A solução nunca foi, nem será, simplesmente "ter onde colocar". A única medida efetiva e ética é a castração contínua, acessível, acompanhada de educação e fiscalização de abandono.
É nesse vazio que surgem os protetores independentes. São pessoas comuns que, movidas por compaixão, se dispõem a resgatar, tratar, alimentar e buscar adoções responsáveis para animais em situação de rua. Essas pessoas se dedicam de forma intensa e constante, muitas vezes abrindo mão do próprio descanso, do próprio dinheiro e até da própria saúde. No entanto, a sociedade costuma tratá-las como se tivessem a obrigação de resolver um problema que é de todos.
Há quem exija que o protetor resgate o animal abandonado em sua porta, como se isso fosse simples ou como se ele tivesse um espaço infinito e recursos ilimitados. A cobrança é grande, o reconhecimento é pequeno e o desgaste emocional é um dos maiores pesos que carregam.

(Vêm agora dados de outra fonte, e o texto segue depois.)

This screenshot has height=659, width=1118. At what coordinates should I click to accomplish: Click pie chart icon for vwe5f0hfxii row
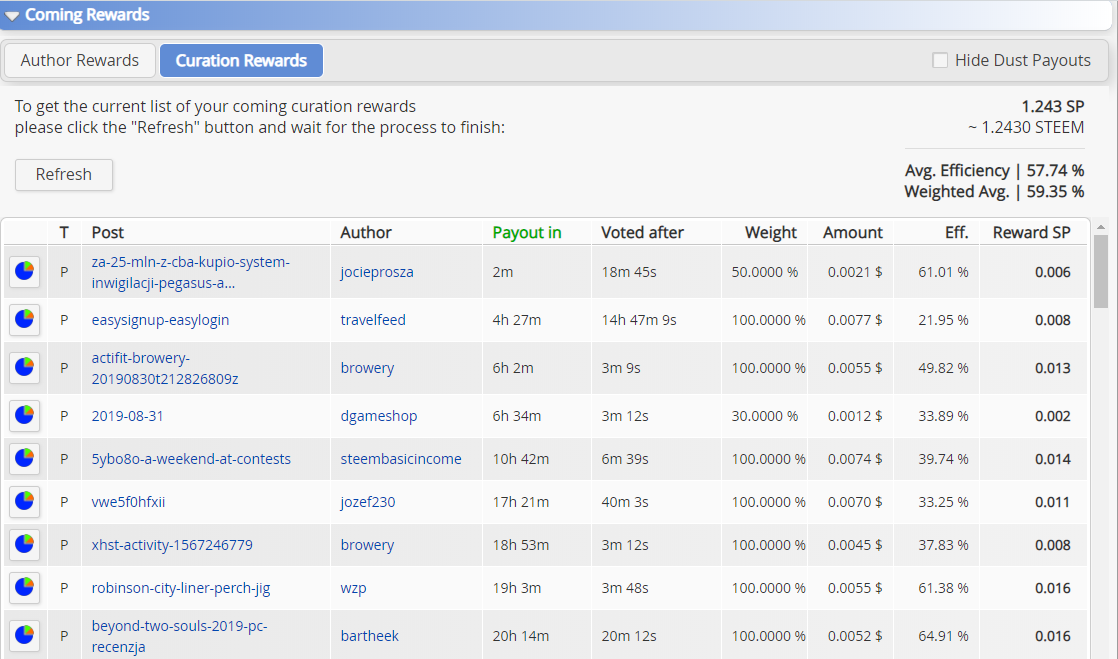24,502
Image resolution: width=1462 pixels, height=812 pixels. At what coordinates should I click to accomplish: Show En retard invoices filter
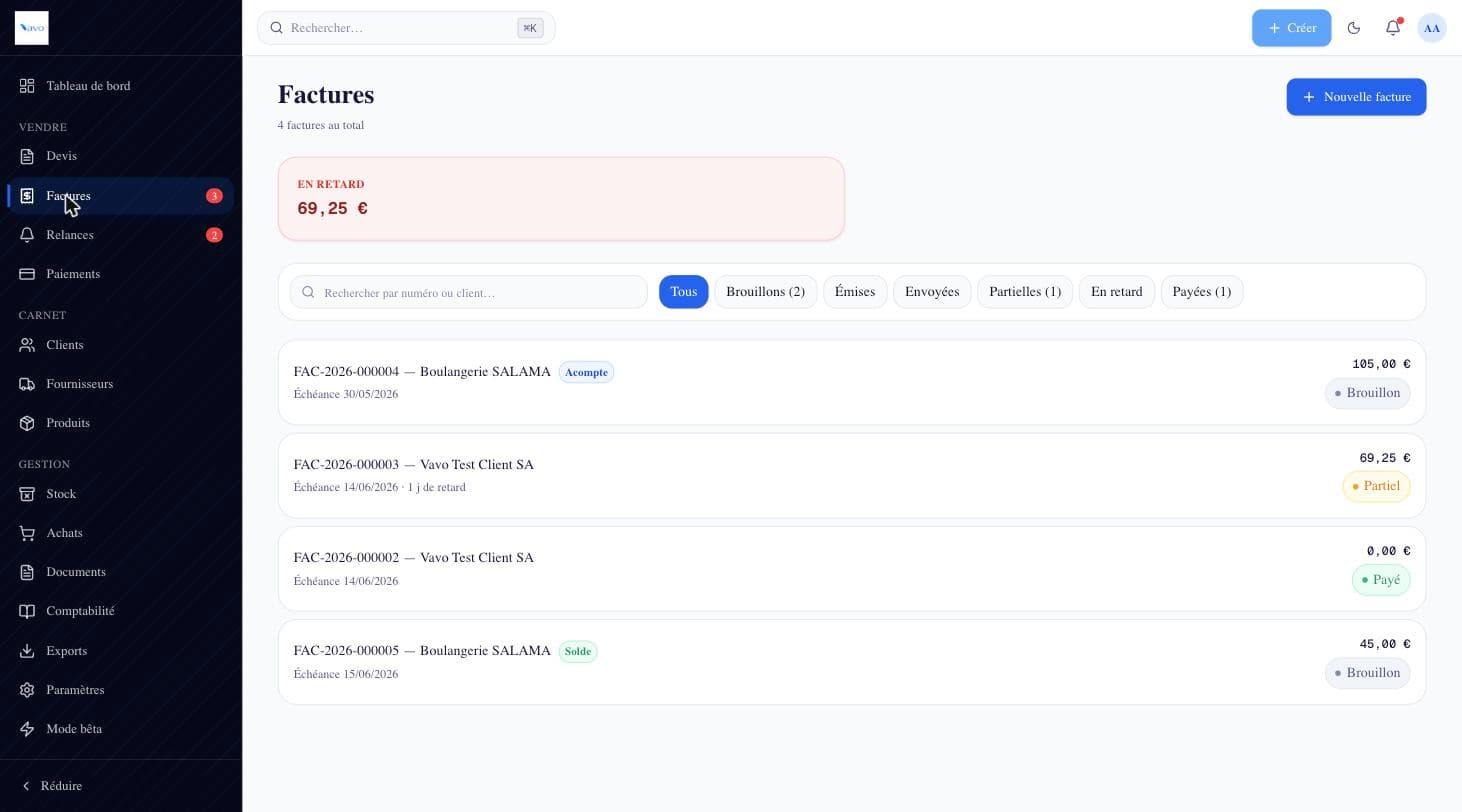coord(1116,292)
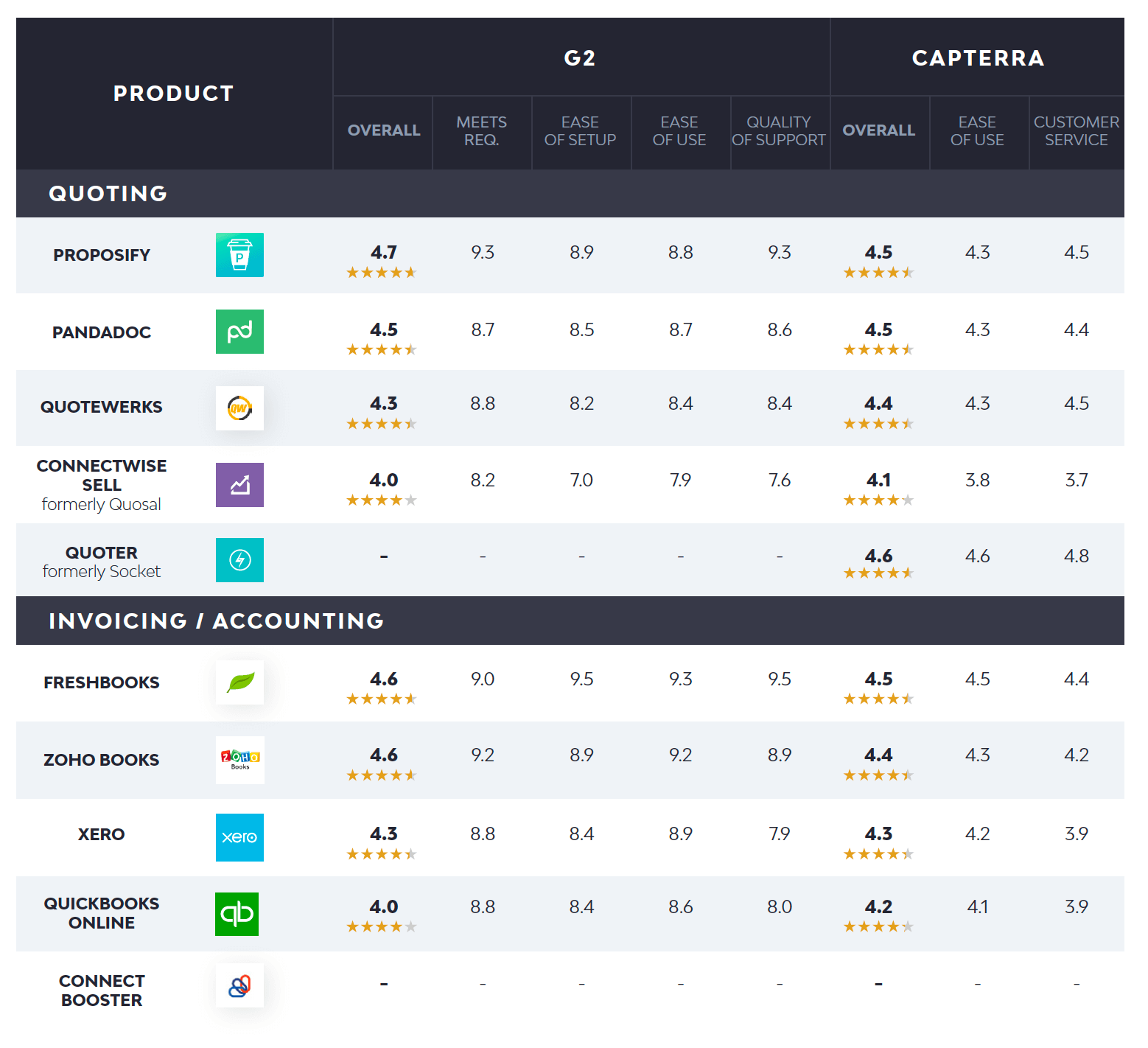The width and height of the screenshot is (1148, 1048).
Task: Open the Quoter lightning bolt icon
Action: click(239, 560)
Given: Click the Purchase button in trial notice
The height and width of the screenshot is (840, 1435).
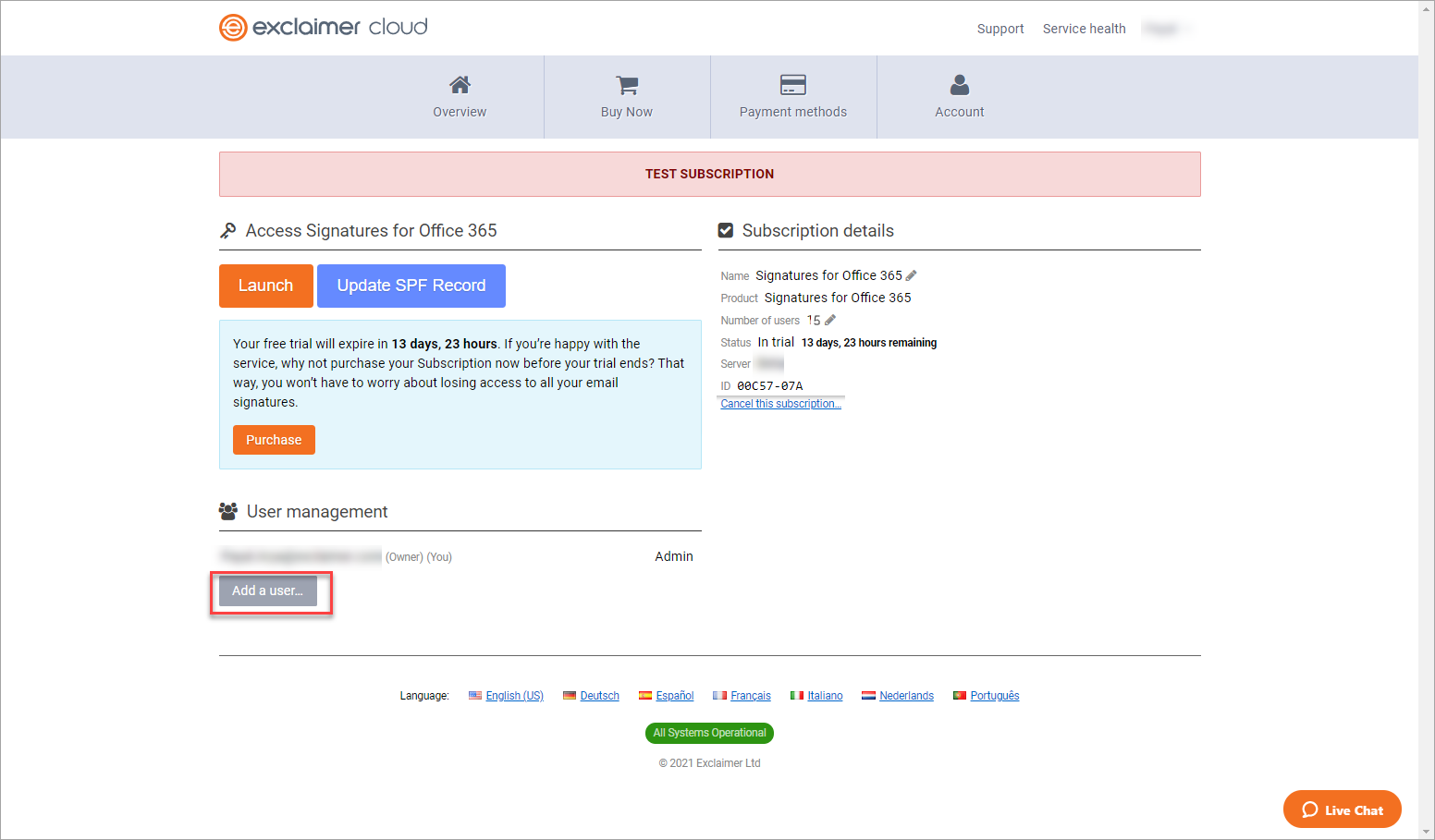Looking at the screenshot, I should click(x=274, y=440).
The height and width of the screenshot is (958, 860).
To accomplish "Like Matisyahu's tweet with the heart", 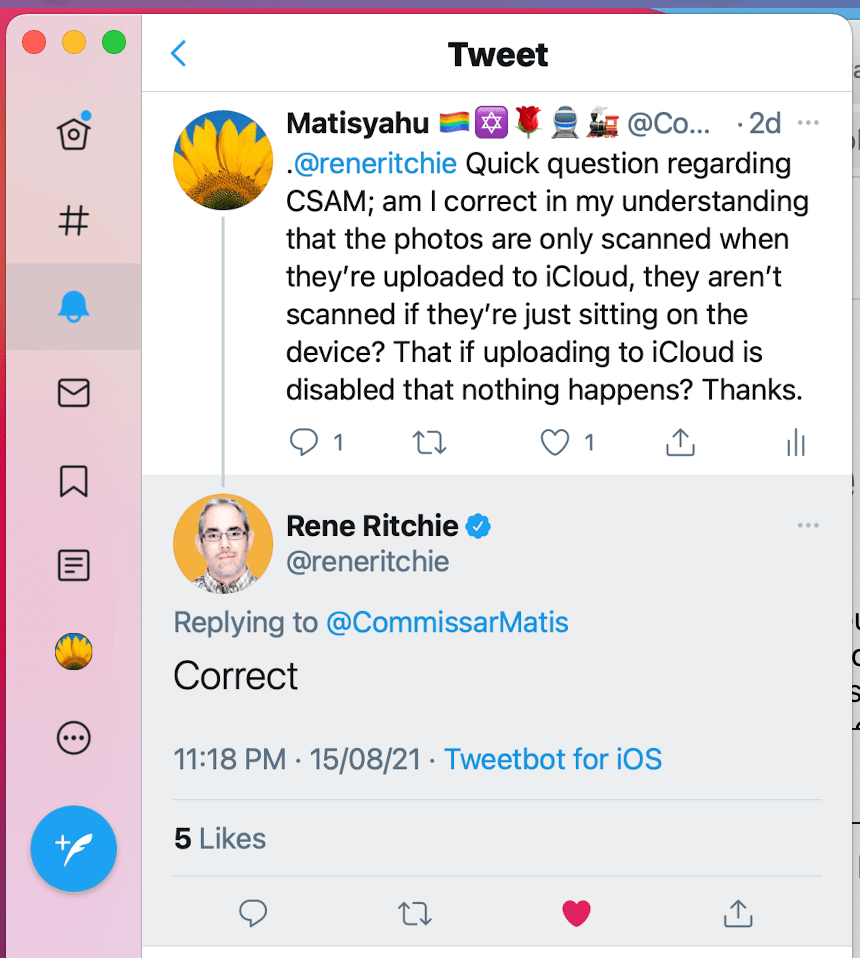I will click(x=555, y=442).
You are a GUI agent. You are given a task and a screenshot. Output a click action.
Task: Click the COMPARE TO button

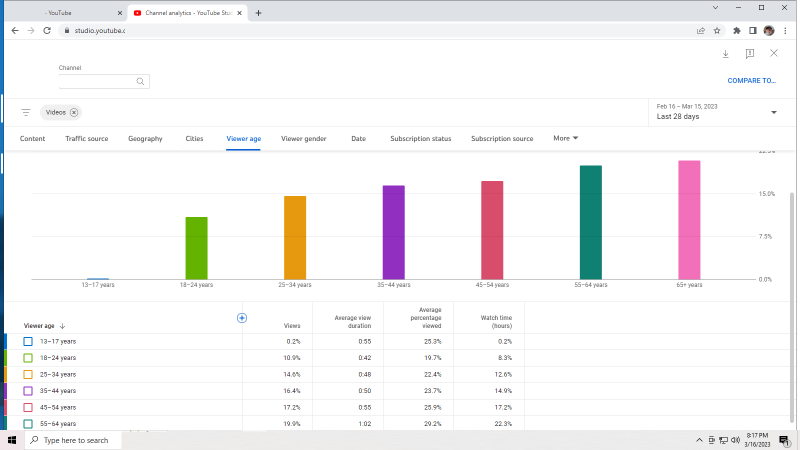[751, 81]
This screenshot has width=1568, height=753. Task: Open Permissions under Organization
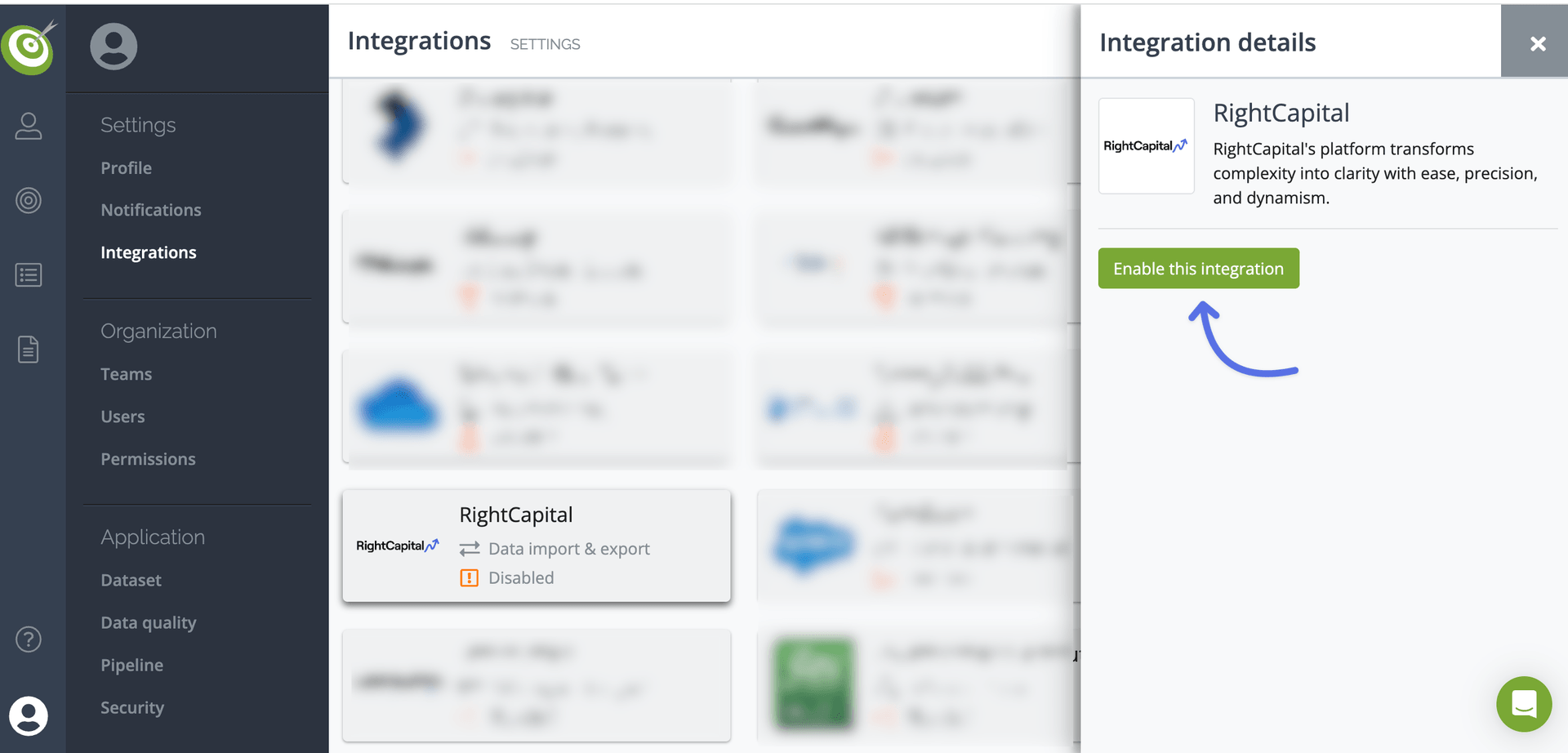click(148, 460)
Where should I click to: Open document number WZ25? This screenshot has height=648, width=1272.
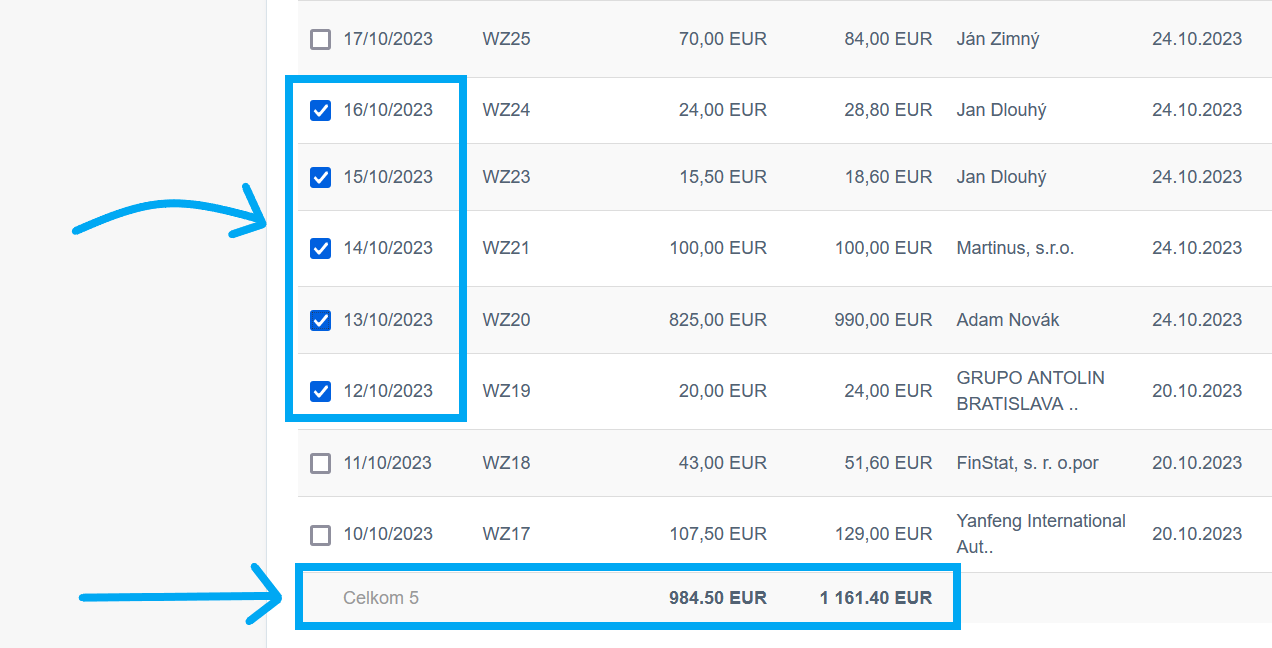pos(506,39)

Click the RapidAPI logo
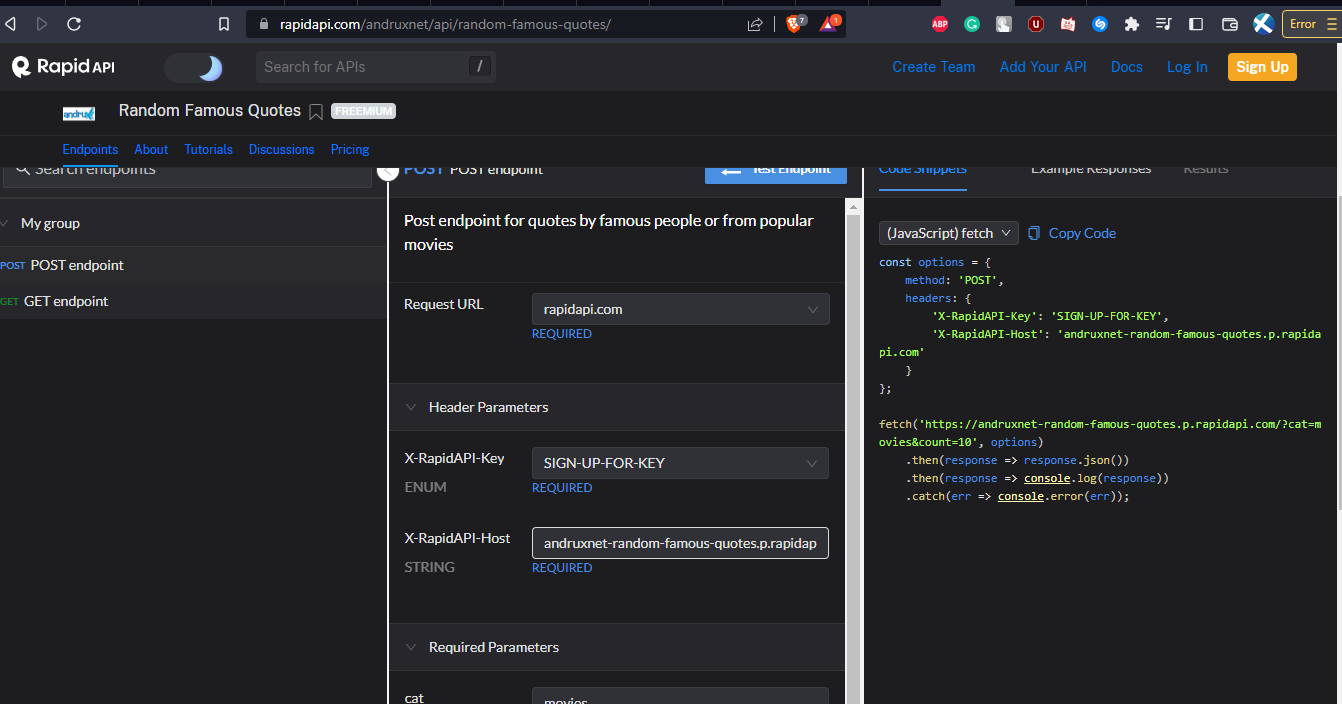click(63, 67)
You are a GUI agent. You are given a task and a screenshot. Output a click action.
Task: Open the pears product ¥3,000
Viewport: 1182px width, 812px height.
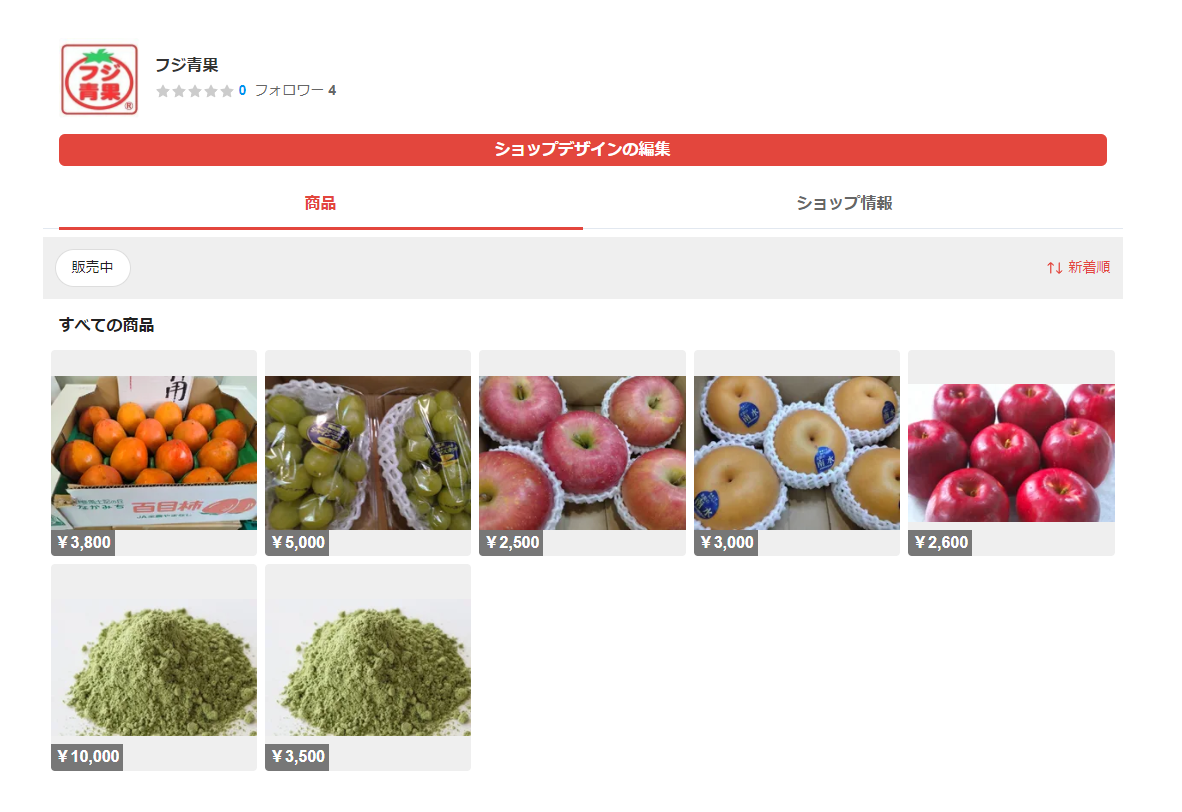pyautogui.click(x=797, y=453)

Em entrevista a esta coluna, a protetora de Pedro Leopoldo, Bárbara Miranda, afirma que não se sente amparada pelo poder público na causa animal. Segundo ela, embora existam leis que deveriam garantir proteção e bem-estar aos animais, muitas vezes essas normas não são cumpridas e é necessário recorrer a instâncias superiores para obter respostas, que, na maioria das vezes, não resultam em ações efetivas.
Para Bárbara, a maior dificuldade é justamente a falta de compromisso do município em cumprir suas responsabilidades, desde campanhas de conscientização até a implementação de políticas públicas de proteção. Ela relata que, assim como a maioria dos protetores independentes, utiliza recursos próprios para cuidar de animais em situação de rua. Não o faz por ter condições financeiras, mas por sentir uma obrigação moral diante da omissão do poder público. Além do esforço pessoal, a protetora também recorre a campanhas e conta com a ajuda da parte da população que apoia a causa.
Na visão de Bárbara, o primeiro passo para melhorar essa realidade é reconhecer a proteção animal como uma questão de interesse público e saúde coletiva. Ela defende que o trabalho dos protetores, hoje realizado sem suporte e sem estrutura, precisa ser reconhecido e apoiado pelo Estado, com políticas organizadas e condições dignas para aqueles que dedicam suas vidas a defender quem não pode falar.
Sempre enfatizamos aqui que, além de tudo que foi mencionado pela protetora, é fundamental compreender que qualquer pessoa pode ajudar. Ao encontrar um animal abandonado, a solução não é procurar a ONG ou um protetor para resolver. O problema do abandono não será resolvido por meia dúzia de protetores, mas pela consciência coletiva somada à fiscalização do Poder Público. Quando entendemos que a vida dos animais também demanda respeito e responsabilidade, avançamos como sociedade.
E, nesse avanço, ninguém precisa carregar sozinho o peso que é de todos.